### Required work:
Write out these lines again, substituting "Pick" for "Choose" and leaving everything else unchanged.

### Supplied information:
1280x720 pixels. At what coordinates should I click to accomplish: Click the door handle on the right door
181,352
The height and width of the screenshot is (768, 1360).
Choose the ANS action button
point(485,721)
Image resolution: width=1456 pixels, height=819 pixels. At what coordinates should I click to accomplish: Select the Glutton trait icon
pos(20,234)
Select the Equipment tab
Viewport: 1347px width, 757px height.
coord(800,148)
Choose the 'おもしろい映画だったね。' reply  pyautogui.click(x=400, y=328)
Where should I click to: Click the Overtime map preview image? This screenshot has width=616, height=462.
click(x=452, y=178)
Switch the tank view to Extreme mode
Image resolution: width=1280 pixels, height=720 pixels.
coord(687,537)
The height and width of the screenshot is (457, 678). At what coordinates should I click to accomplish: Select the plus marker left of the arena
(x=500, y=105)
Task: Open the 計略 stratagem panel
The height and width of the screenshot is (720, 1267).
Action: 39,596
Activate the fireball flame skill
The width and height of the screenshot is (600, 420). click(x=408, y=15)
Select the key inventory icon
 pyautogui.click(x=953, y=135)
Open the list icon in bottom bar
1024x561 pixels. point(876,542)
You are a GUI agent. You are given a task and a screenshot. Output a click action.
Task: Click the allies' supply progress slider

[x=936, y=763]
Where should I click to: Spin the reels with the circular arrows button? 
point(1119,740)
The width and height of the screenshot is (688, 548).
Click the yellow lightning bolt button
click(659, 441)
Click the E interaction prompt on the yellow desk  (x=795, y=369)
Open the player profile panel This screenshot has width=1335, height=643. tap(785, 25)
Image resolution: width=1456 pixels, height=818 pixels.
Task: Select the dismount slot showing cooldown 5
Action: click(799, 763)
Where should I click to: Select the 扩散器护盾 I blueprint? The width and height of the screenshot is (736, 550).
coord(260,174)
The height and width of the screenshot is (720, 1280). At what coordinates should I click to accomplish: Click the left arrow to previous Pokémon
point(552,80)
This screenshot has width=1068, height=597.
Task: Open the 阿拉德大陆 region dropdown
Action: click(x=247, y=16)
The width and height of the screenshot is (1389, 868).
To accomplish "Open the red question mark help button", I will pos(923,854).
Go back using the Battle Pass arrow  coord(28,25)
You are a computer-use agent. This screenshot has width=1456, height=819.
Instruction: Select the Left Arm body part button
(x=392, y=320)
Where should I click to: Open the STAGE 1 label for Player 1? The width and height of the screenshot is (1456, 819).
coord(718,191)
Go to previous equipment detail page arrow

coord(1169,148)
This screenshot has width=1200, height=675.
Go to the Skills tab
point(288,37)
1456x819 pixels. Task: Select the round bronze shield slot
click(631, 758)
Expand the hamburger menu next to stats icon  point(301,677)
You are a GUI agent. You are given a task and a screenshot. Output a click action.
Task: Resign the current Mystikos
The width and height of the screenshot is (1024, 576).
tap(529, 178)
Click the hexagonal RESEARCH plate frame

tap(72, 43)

### Response:
1280x720 pixels. At what coordinates should I click to accomplish: Click the door handle on the right door
181,352
The height and width of the screenshot is (768, 1360).
Pick the ANS action button
point(485,721)
Image resolution: width=1456 pixels, height=819 pixels. At what coordinates should I click to accomplish: Select the Glutton trait icon
pos(20,234)
Select the Equipment tab
Viewport: 1347px width, 757px height.
coord(800,148)
Pick the 'おもしろい映画だったね。' reply  pyautogui.click(x=400, y=328)
Where should I click to: Click the Overtime map preview image? This screenshot has width=616, height=462.
click(x=452, y=178)
Switch the tank view to Extreme mode
Image resolution: width=1280 pixels, height=720 pixels.
coord(687,537)
The height and width of the screenshot is (457, 678). At what coordinates should I click to accomplish: Select the plus marker left of the arena
(x=500, y=105)
Task: Open the 計略 stratagem panel
The height and width of the screenshot is (720, 1267).
Action: 39,596
Activate the fireball flame skill
The width and height of the screenshot is (600, 420). click(x=408, y=15)
Select the key inventory icon
 pyautogui.click(x=953, y=135)
Open the list icon in bottom bar
1024x561 pixels. point(876,542)
You are a GUI agent. You are given a task and a screenshot. Output a click action.
Task: Click the allies' supply progress slider

[x=936, y=763]
Where should I click to: Spin the reels with the circular arrows button? 
point(1119,740)
The width and height of the screenshot is (688, 548).
Click the yellow lightning bolt button
click(659, 441)
Click the E interaction prompt on the yellow desk  (x=795, y=369)
Open the player profile panel This screenshot has width=1335, height=643. tap(785, 25)
Image resolution: width=1456 pixels, height=818 pixels.
Task: Select the dismount slot showing cooldown 5
Action: click(799, 763)
Where should I click to: Select the 扩散器护盾 I blueprint? The width and height of the screenshot is (736, 550).
coord(260,174)
The height and width of the screenshot is (720, 1280). At what coordinates should I click to accomplish: Click the left arrow to previous Pokémon
point(552,80)
This screenshot has width=1068, height=597.
Task: Open the 阿拉德大陆 region dropdown
Action: click(x=247, y=16)
The width and height of the screenshot is (1389, 868).
To accomplish "Open the red question mark help button", I will pos(923,854).
Go back using the Battle Pass arrow  coord(28,25)
You are a computer-use agent. This screenshot has width=1456, height=819.
Instruction: Select the Left Arm body part button
(x=392, y=320)
Where should I click to: Open the STAGE 1 label for Player 1? The width and height of the screenshot is (1456, 819).
coord(718,191)
Go to previous equipment detail page arrow

coord(1169,148)
This screenshot has width=1200, height=675.
Go to the Skills tab
point(288,37)
1456x819 pixels. Task: Select the round bronze shield slot
click(631, 758)
Expand the hamburger menu next to stats icon  point(301,677)
You are a GUI agent. You are given a task and a screenshot. Output a click action.
Task: Resign the current Mystikos
The width and height of the screenshot is (1024, 576).
tap(529, 178)
Click the hexagonal RESEARCH plate frame

tap(72, 43)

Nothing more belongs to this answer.